After a few days, when Ethan has failed to return home or contact her, and his boss, Adam (Tim Griffin), won’t do anything to find him, she piles her 15-year-old son, Ben (Charlie Tahan), into their car in Seattle and heads to Idaho to find her husband.
The main characters are not that interesting as people, but acceptably valid because of their situation of being stuck in a small town. Some of the secondary characters may not be drawn in too much detail but are more interesting, especially Leo’s Nurse Pam, Howard’s pure-evil town sheriff and a seemingly benign psychiatrist named Dr. Jenkins, played by Toby Jones. And at this point, we should know that there’s probably more going on beneath the surface of any character played by Toby Jones than initially meets the eye.
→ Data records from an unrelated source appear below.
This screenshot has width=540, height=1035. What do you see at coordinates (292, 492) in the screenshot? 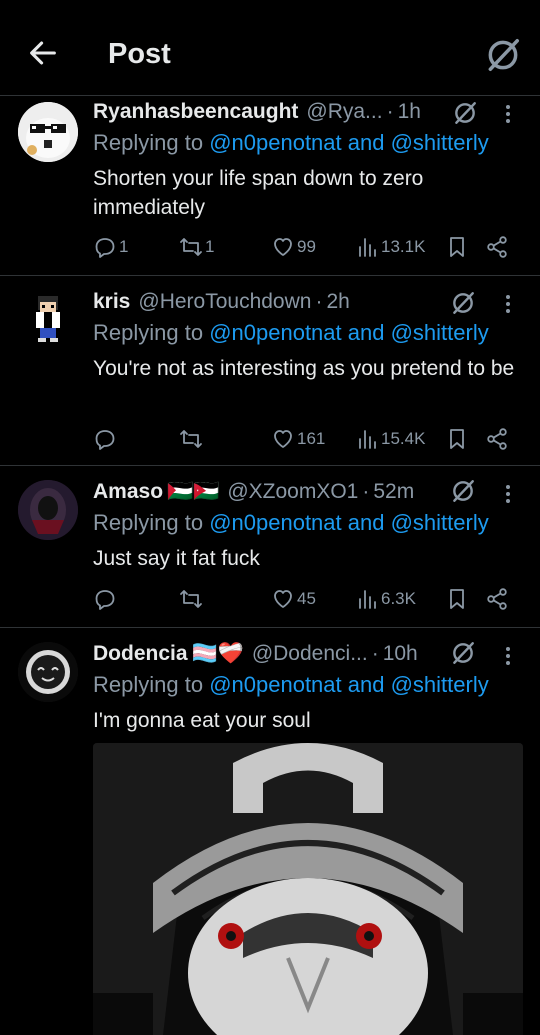
I see `user-handle: @XZoomXO1` at bounding box center [292, 492].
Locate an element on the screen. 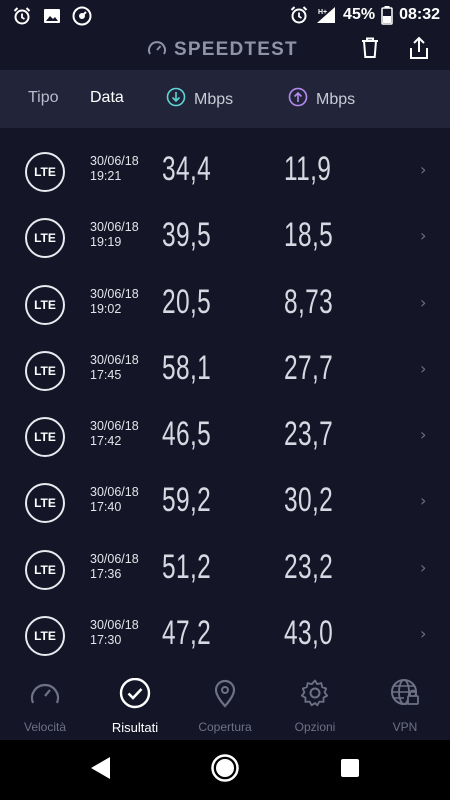 The image size is (450, 800). result-row: LTE 30/06/18 17:40 59,2 30,2 › is located at coordinates (225, 502).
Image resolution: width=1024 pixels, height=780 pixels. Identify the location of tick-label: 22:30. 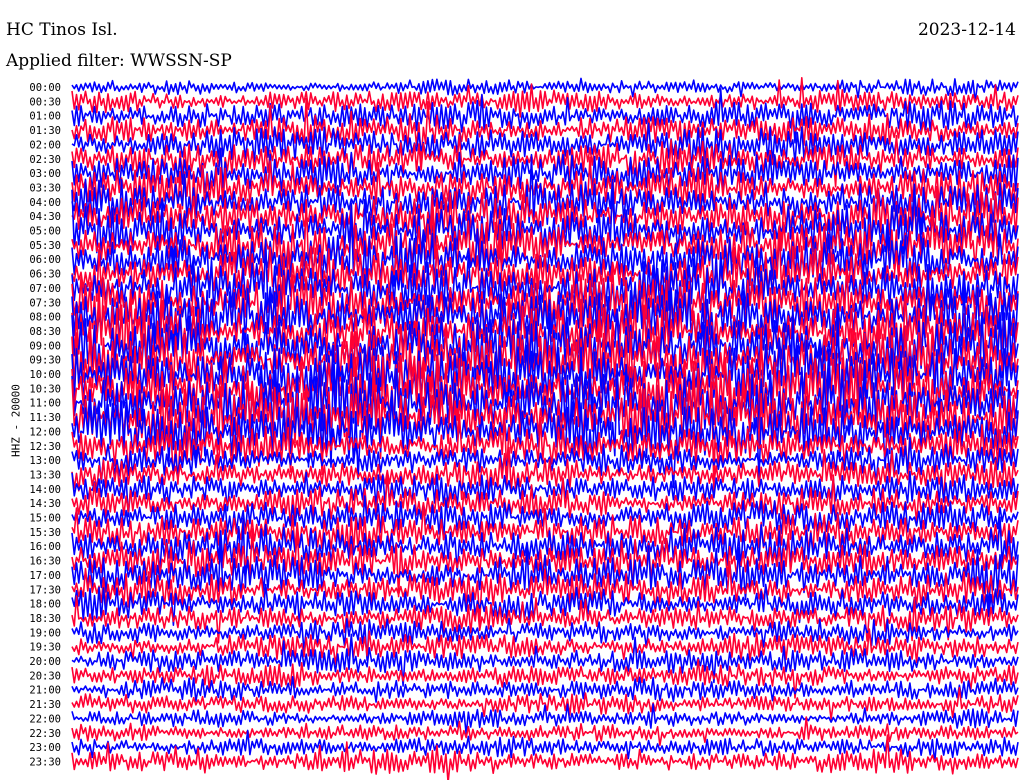
(45, 734).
Dillon is a rather colorless actor in general, which makes him a good fit for the role of Ethan, an unfaithful husband, a workaholic who’s neglected his teenage son, but as we get to know more and more about the townsfolk of Wayward Pines, the more heroic Ethan seems to be.
Gugino is terrific, always keeping us guessing about how much Kate really knows about what makes Wayward Pines so wayward in the first place. Tahan is great as an awkward, typically sullen teenager.
The series is produced by M. Night Shyamalan and bears the trademarks of his feature films, which is a good thing if you think about “The Sixth Sense” and maybe not so good if you think about some of his later films.
No matter. The elements are here to make “Wayward Pines” worth a visit as other broadcast shows end their seasons and head off to hiatus for the summer. Just pray they don’t stop in Wayward Pines for gas. There may never be a new season for them if they do.